- ●「新規分野への進出」という新たな挑戦
- 片岡製作所が持つ技術の活用を目指し、新しい分野への挑戦ができないか—。それが、業界を激震させる新たな装置が開発されるきっかけとなった「思い」だ。
長きに渡る調査の末、白羽の矢が立てられたのが、ライフサイエンス分野。プロジェクトメンバーの一人S.Hが当時を振り返る。
「これからの日本社会、そして世界で発展が期待される分野の一つです。『社会貢献』を社是に掲げる片岡製作所だからこそできることがあるに違いない。それが我々プロジェクトメンバー共通の思いでした」
レーザ技術を武器に、太陽電池や液晶の製造装置などを開発してきた片岡。新たに開始したこのプロジェクトでは、培ってきた技術が存分に活用されている。

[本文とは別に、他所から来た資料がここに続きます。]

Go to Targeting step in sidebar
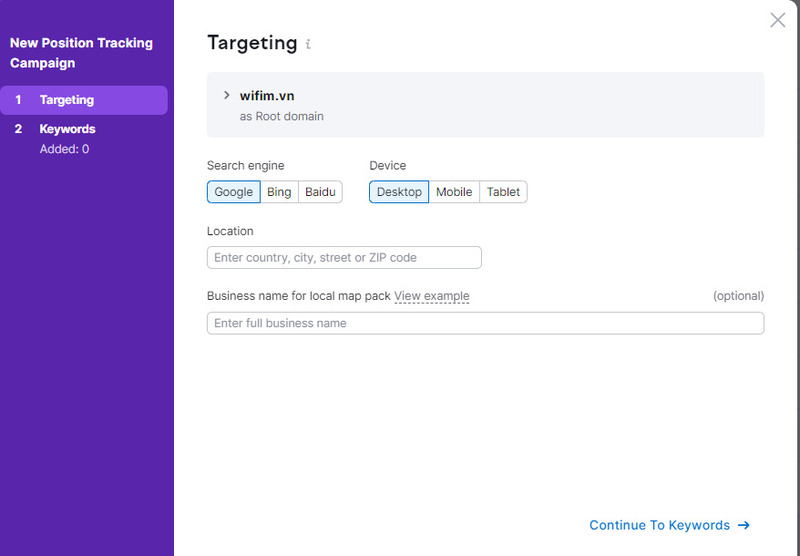Viewport: 800px width, 556px height. pos(67,100)
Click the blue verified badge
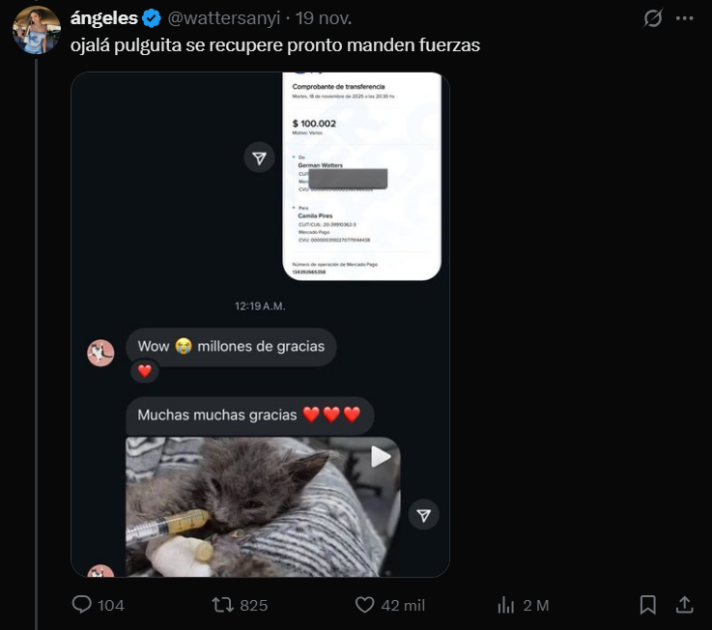Image resolution: width=712 pixels, height=630 pixels. coord(152,18)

「細胞プロセシング、つまり細胞培養という新規分野に進出することが、このプロジェクトの目的です。そのために必要な『細胞プロセシング装置』を完成させることが、我々に与えられたミッションでした」
細胞培養のプロセスにおいては、不要な細胞の選別・除去という工程が必要になる。実はこの作業、訓練された作業者が手作業で行うのが当たり前だった。いかに負担が大きく、面倒で時間のかかる作業だったかは想像に難くないだろう。